[Description of the task] What you should give back is every line from the one containing "Click USA size 42 cell" through the last line of the records below, word for word and without pictures.

Items from a dataset:
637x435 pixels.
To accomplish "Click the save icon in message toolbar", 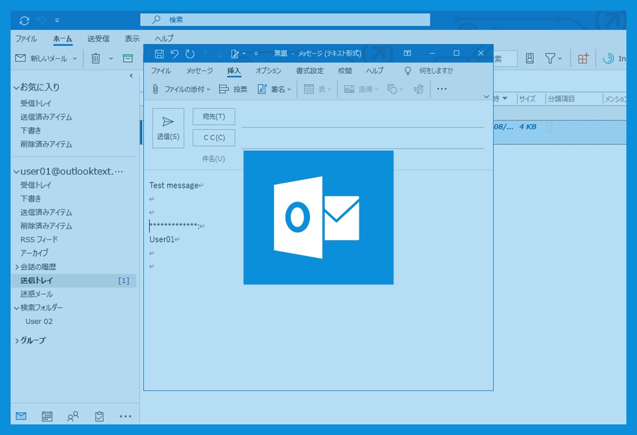I will click(159, 54).
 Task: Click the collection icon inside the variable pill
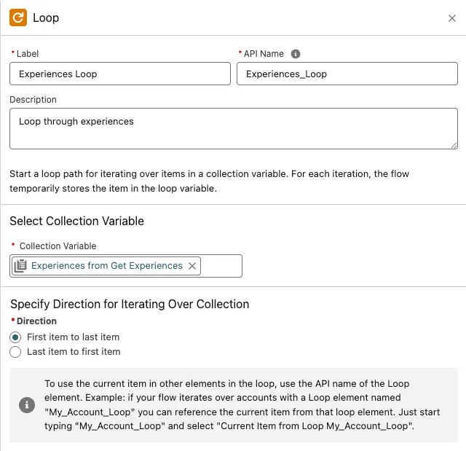pos(20,266)
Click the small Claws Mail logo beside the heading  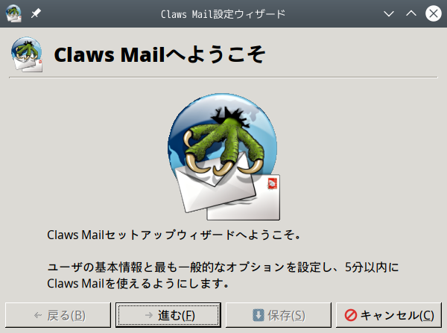pos(27,54)
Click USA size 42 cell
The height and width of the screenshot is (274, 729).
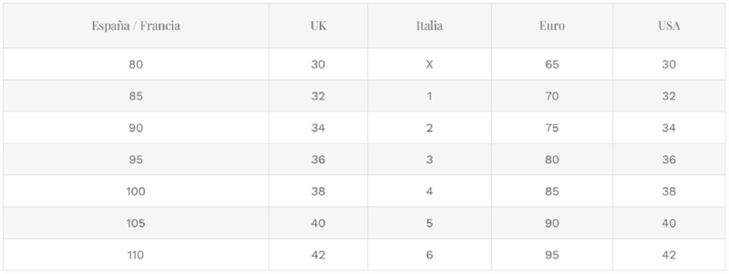pyautogui.click(x=669, y=255)
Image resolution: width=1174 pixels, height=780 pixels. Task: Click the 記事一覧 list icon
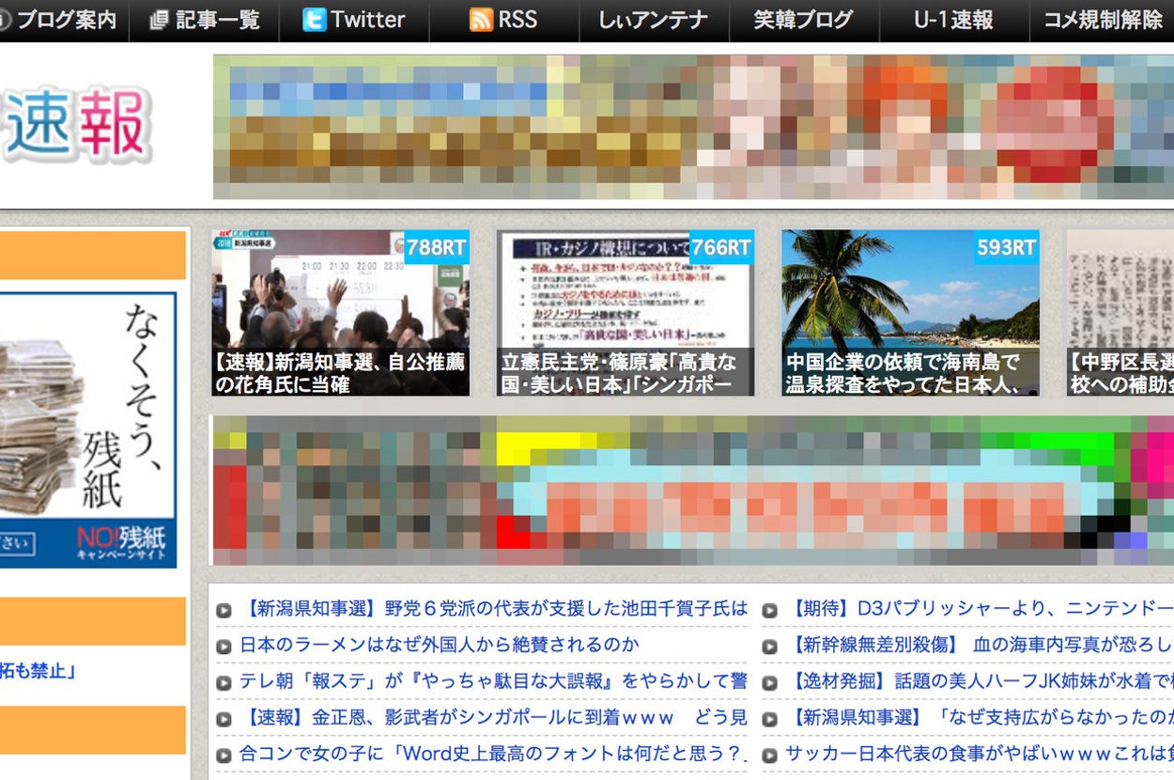pyautogui.click(x=159, y=20)
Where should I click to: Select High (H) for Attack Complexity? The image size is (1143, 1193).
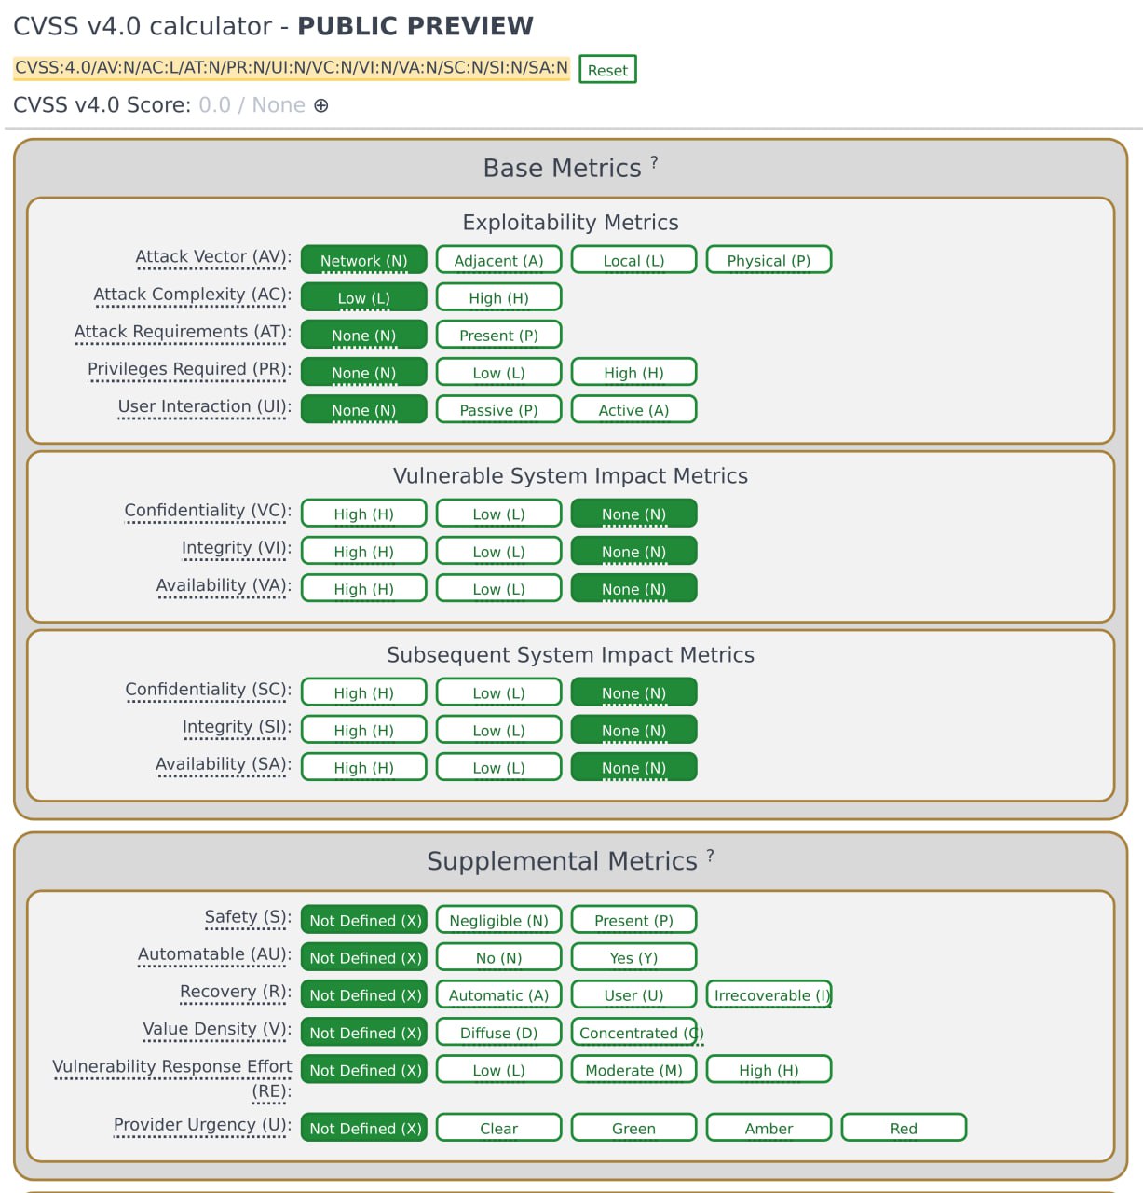[498, 298]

[Your response]
Click USA size 42 cell
The height and width of the screenshot is (274, 729).
pyautogui.click(x=669, y=255)
Image resolution: width=1174 pixels, height=780 pixels. Task: Click the 記事一覧 list icon
pyautogui.click(x=159, y=20)
Where should I click to: Select High (H) for Attack Complexity? The image size is (1143, 1193).
[498, 298]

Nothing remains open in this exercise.